**READING PASSAGE:**
Two-way and multiway modeling interpretation is obtained basically through the evaluation of bidimensional plots. It is worthwhile to remind that in the Tucker3 model the plots axis directions depend on the sign of the correspondent core matrix element. As the bidimensional modeling is well known and widely used in atmospheric sciences, in this article the Tucker3 model interpretation will be clarified in a more detailed way.
3.1. Unfold-Principal Component Analysis
The unfold-PCA calculation was performed firstly on the 2D array with the 16 yearly average values (1992–2007) for the three sites in the rows and5 variables in the columns. Autoscaling was performed on the unfolded matrix. The aim of this model was the comprehension of the differences between the sites with respect to the investigated variables and their changes in time. A score and loading plot are shown in
Figure 4.
The first PC explained 62% of the total variance, the second one explained 28%. In the loading plot, PC1 showed the difference between a primary pollutant located along positive values of the axis and O3, which had a negative value. The second component, instead, differentiated the primary pollutants.
Three sample groups emerged in the score plot. The first component differentiated the samples collected in the two urban sites (positive values) from the rural one (negative scores). PC2 differentiated Como (labelled as squares in the plot) and Lecco (labelled as triangles in the plot) samples. A pattern could be also detected: while all the Varenna samples were positioned in a small graph area, Como and Lecco samples were found from positive PC1 values (earliest sampling years) to values closer to the zero (more recent years). It is worthwhile to note that the two trends had a different direction in the PCs space.
Some interesting conclusions arose from this model. Varenna had higher O
3 values in comparison to the other two sites. On the other hand, Como was characterized by higher values of NO
2 and Lecco showed higher values of SO
2. During the chosen period, the primary pollutants reduction can be observed in the two urban sites, while the environmental condition of Varenna remained more stable (average yearly data are available in
Supplementary Materials, Table S1).

**DATA SEGMENT:**
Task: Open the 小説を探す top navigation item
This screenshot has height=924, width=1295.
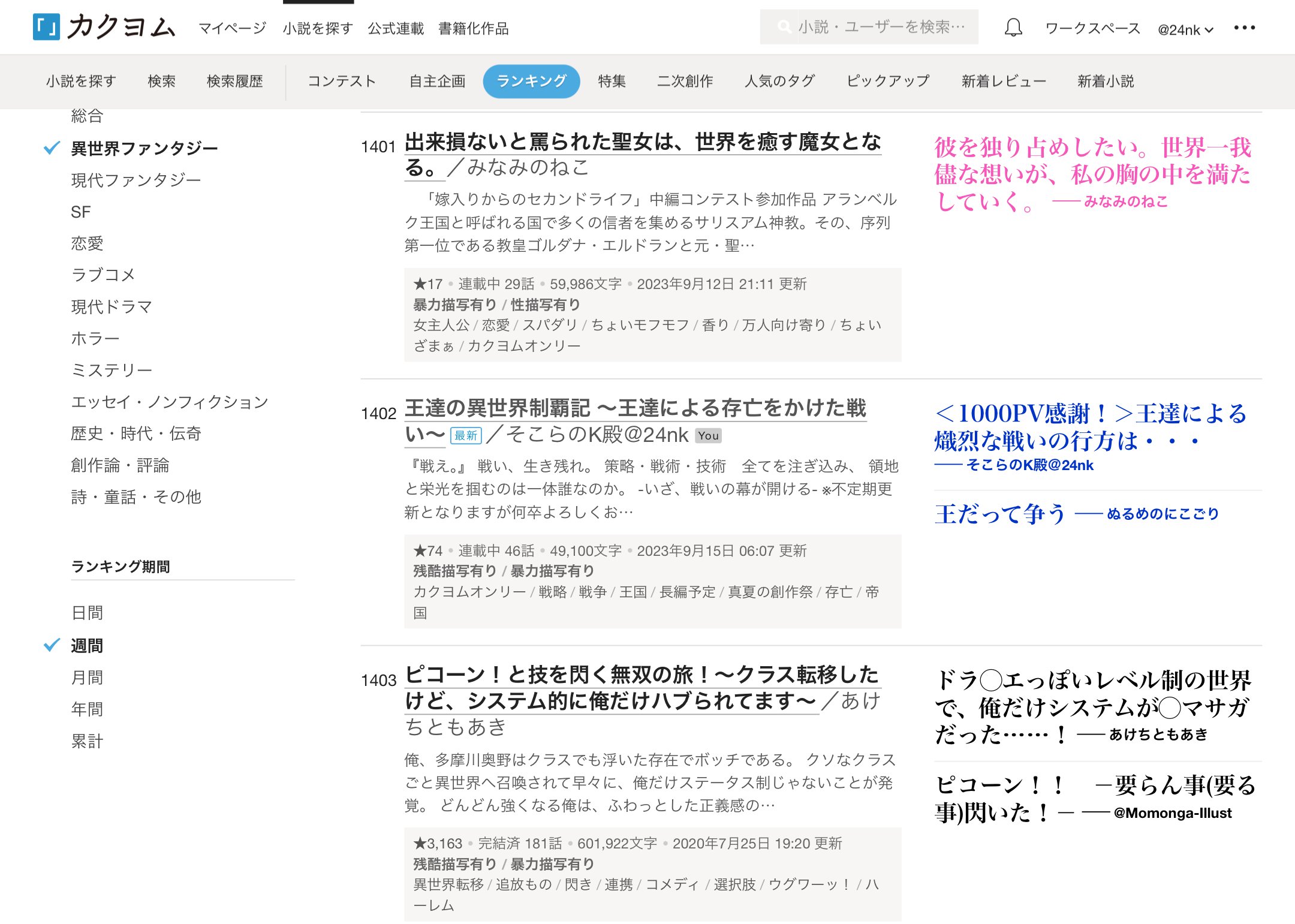Action: pos(317,28)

**TASK BRIEF:**
Answer these questions about the unfold-PCA passage.
1. How many yearly average values per site were used, and for which years?
2. What share of the total variance did the first PC explain?
3. Which site had higher O3 values than the other two sites?

**FINAL RESULT:**
1. Sixteen yearly average values, for 1992–2007.
2. 62%.
3. Varenna.